Tesco says it has seen some disruption of food supplies in Northern Ireland since trade deals with the EU changed on January 1.
“We see it as a challenge at the moment, but not as a crisis,” said boss Ken Murphy.
But he said the retailer was working closely with government on both sides of the Irish Sea to “smooth the flow.”
As of December 31, Northern Ireland has been the only part of the UK to remain in the EU’s single goods market.
Mr Murphy said some food items had suffered a supply chain disruption in Northern Ireland and the Republic of Ireland.
“Ready meals have been hit the hardest because they have an eight day shelf life, so any wait is more likely to have an impact,” he said.
“Some processed meats and some citrus fruits have also been affected, but it is important to stress that our availability in the Republic and Northern Ireland is strong and very strong on the British mainland.
Last week all the major grocers wrote to Cabinet Minister Michael Gove asking him to take urgent action.
But Tesco said its “comprehensive preparations and … strong supplier relationships” have enabled it to maintain strong levels of availability during the Brexit transition period.
‘Bedding in problems’
Mr Murphy said he was confident Tesco would have the right measures in place to supply Northern Ireland after a three-month grace period on certain rules and regulations with the EU ended on March 31.
He also said there had also been “start-up issues” with supply flows from mainland Europe to Britain.

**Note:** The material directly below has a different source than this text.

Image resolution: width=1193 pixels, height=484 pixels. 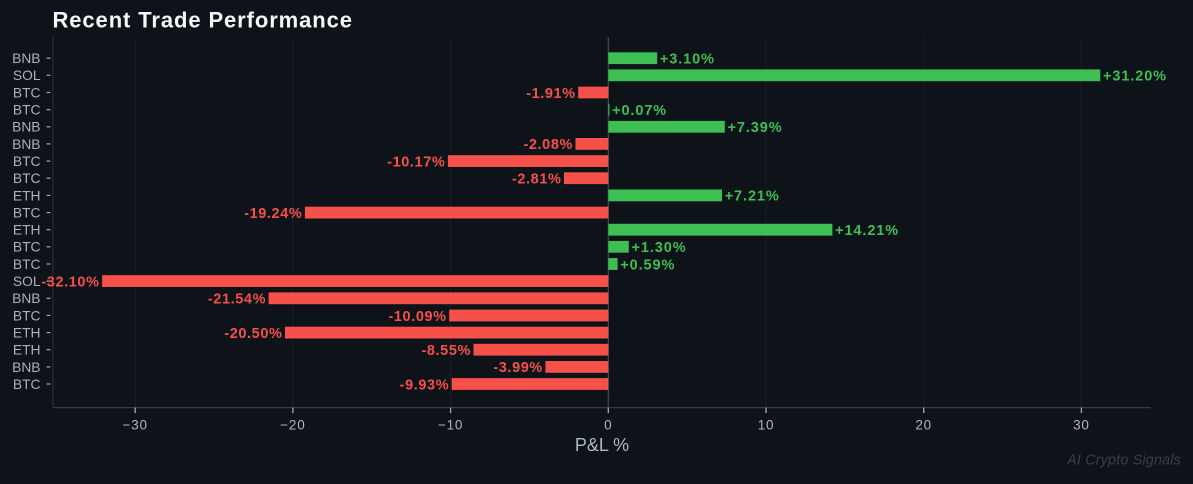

“Inevitably there are some basic issues, some startup issues, that you would expect with any new process that was put in place in a relatively short period of time,” he said.

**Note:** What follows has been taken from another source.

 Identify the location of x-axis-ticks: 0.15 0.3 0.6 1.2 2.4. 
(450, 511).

“We’re working on these and hope that over the coming weeks and months we’ll end up with a much smoother product flow.”
Under new trade agreements, food products entering Northern Ireland from Great Britain must be professionally certified and are subject to new checks and controls at ports.

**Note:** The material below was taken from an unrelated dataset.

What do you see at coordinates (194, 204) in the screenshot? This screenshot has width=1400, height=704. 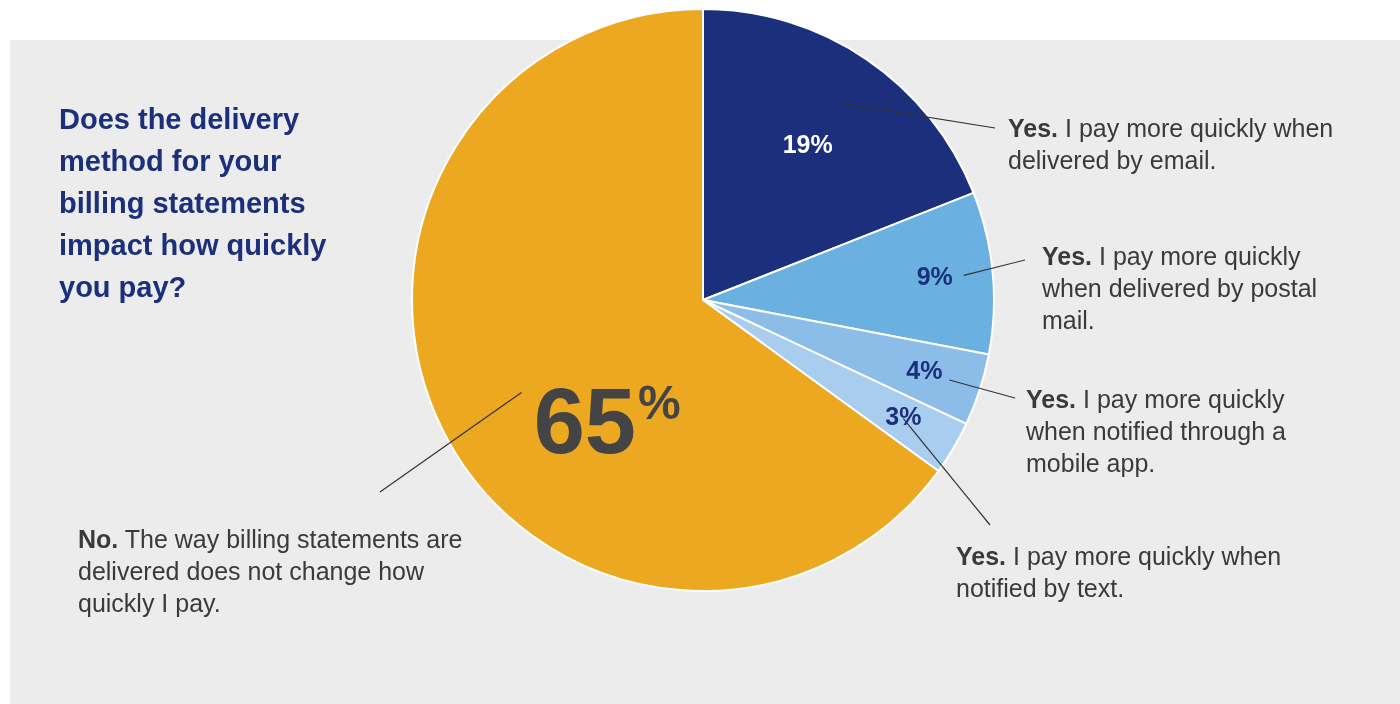 I see `text: Does the delivery method for your billing statements impact how quickly you pay?` at bounding box center [194, 204].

A three-month ‘grace period’ means supermarkets currently do not need to comply with all the usual EU certification requirements until April 1 – but there has always been disruption.
M&S temporarily reduced its food product line and Sainsbury’s was sourcing Spar brand products from an NI wholesaler.
This week, the bosses of Tesco, Sainsbury’s, Asda, Iceland, Co-Op and Marks & Spencer warned that trade with Northern Ireland would become “unworkable” if new certification requirements were introduced in April.
The government said a new dedicated team has already been put in place and will work with supermarkets, the food industry and the Northern Ireland executive to develop ways to streamline the flow of goods.
‘Christmas record sales’
Tesco’s comments came as the supermarket giant reported record sales for the Christmas season, after customers sought to ‘treat themselves’ amid strict Covid restrictions in most of the UK.
In the UK, like-for-like sales rose 8.1% in the six weeks to January 9, as the supermarket saw increased demand for products from its Tesco Finest line.
Large grocers have benefited at a time when most non-essential stores and restaurants are closed, prompting consumers to spend more on their weekly store. But they have also been criticized.
Last month Tesco said he would to reimburse £ 585m in reduction in professional fees after being criticized for paying dividends to shareholders during the crisis. Most of the major grocers have followed suit.
Tesco was later criticized for keeping its stores open on Boxing Day despite calls from unions to give staff a day off.
In his results, the grocer said he gave all frontline staff a 10% bonus over Christmas. He also said he protected vulnerable staff and hired nearly 35,000 additional temporary staff for the season.